Dr Grigg and Wellington emergency response nurse Dr Frances Hughes gave a workshop at Dunedin Hospital recently on the appropriate emotional support to give the public after a disaster.
Dr Hughes helped with the aftermath of the Boxing Day tsunami and has been active in infection-control emergencies.
Dr Grigg said tranquillisers were often prescribed when people should instead be reassured their feelings were normal. Counselling, and giving people space and time, were the best responses.
Mental illness did increase after a disaster, but it often took a year or more to show up.
The delay often wrong-footed health authorities, which often expected an immediate increase.
About the time a small minority developed a mental-health problem, most people were “over it”.
The pair also gave a workshop in Christchurch.

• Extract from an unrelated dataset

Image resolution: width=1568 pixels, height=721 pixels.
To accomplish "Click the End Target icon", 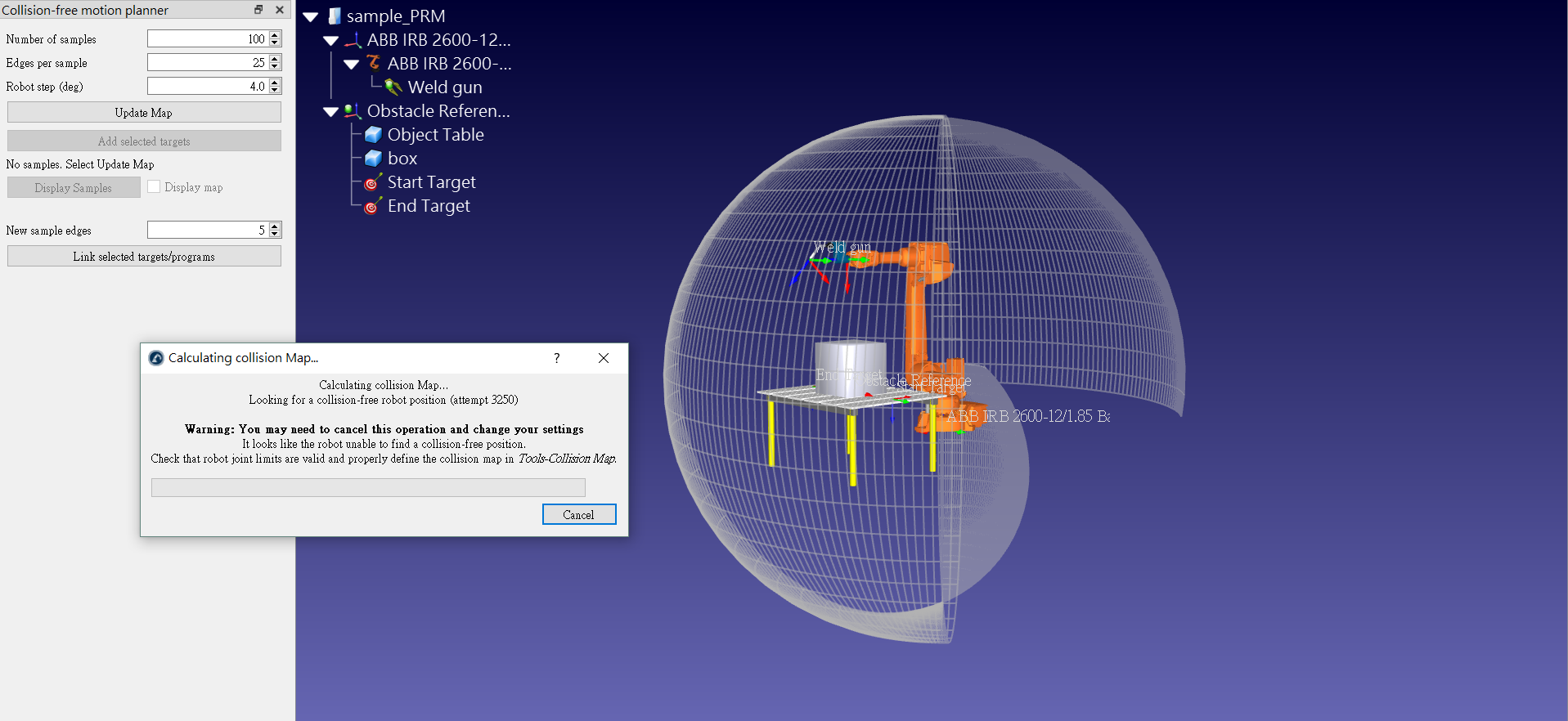I will (373, 206).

Dr Hughes said the mental-health response after the earthquake was impressive, with plenty of resources for counselling.
However, it was a shame a position equivalent to Dr Grigg’s after Black Saturday had not been created.
Dr Grigg agreed being “across” the situation helped, because it co-ordinated the response of different departments and agencies.

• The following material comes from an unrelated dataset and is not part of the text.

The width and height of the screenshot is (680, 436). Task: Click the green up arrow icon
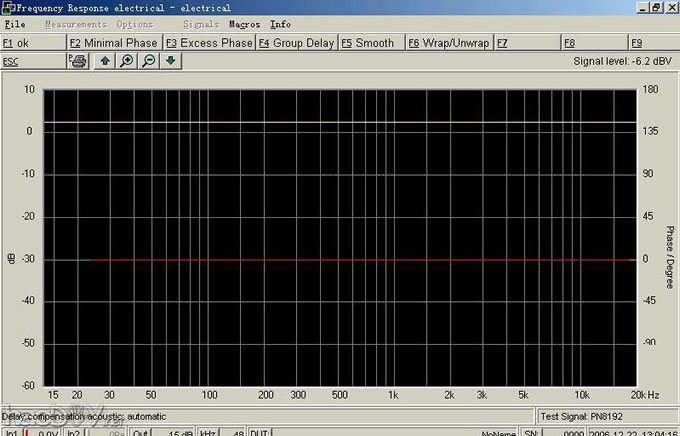click(105, 61)
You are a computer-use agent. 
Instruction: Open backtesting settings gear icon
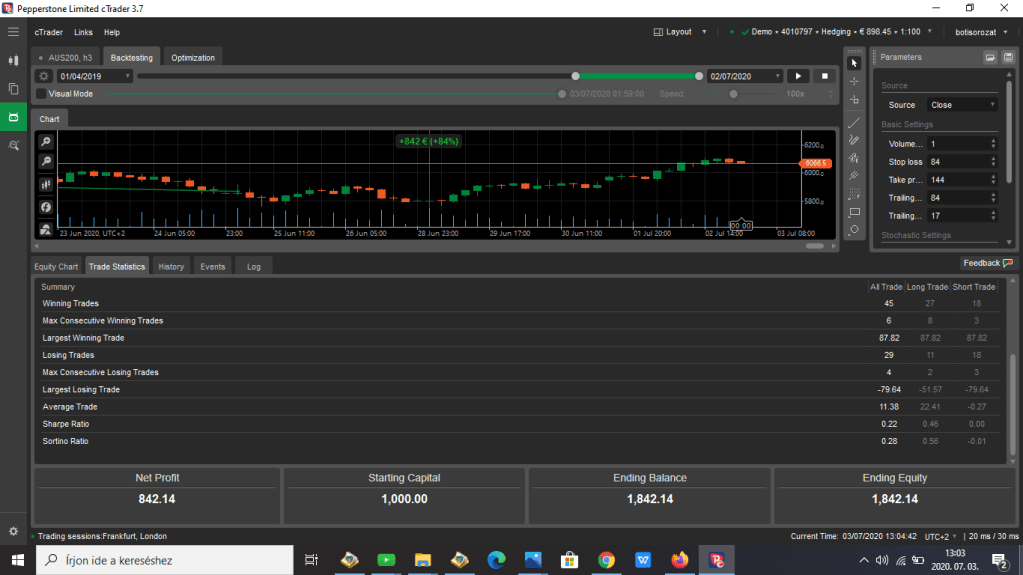(x=44, y=76)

Asked what she would change about the Black Saturday response, Dr Grigg said it had not been recognised early enough that those outside the disaster zone could be seriously affected, and mental-health teams needed to find those who had left the area or had lost family members.
She also identified a slow response to child and youth needs, and lack of early recognition of the importance of GPs.
Dr Grigg said domestic violence had become more frequent and severe in households where it was already a factor.
The Black Saturday response included a special effort to prevent suicides, as evidence suggested they increased after a disaster.
More than two years since the bushfires that killed 173 people, the community had come a long way, but “for some people, this will always mark them”.
The quality of the rebuilding effort after any disaster had a big impact on people’s mental health.
Dr Hughes was pleased a mental-health nurse had been appointed in Christchurch to help vulnerable people whose houses had been damaged.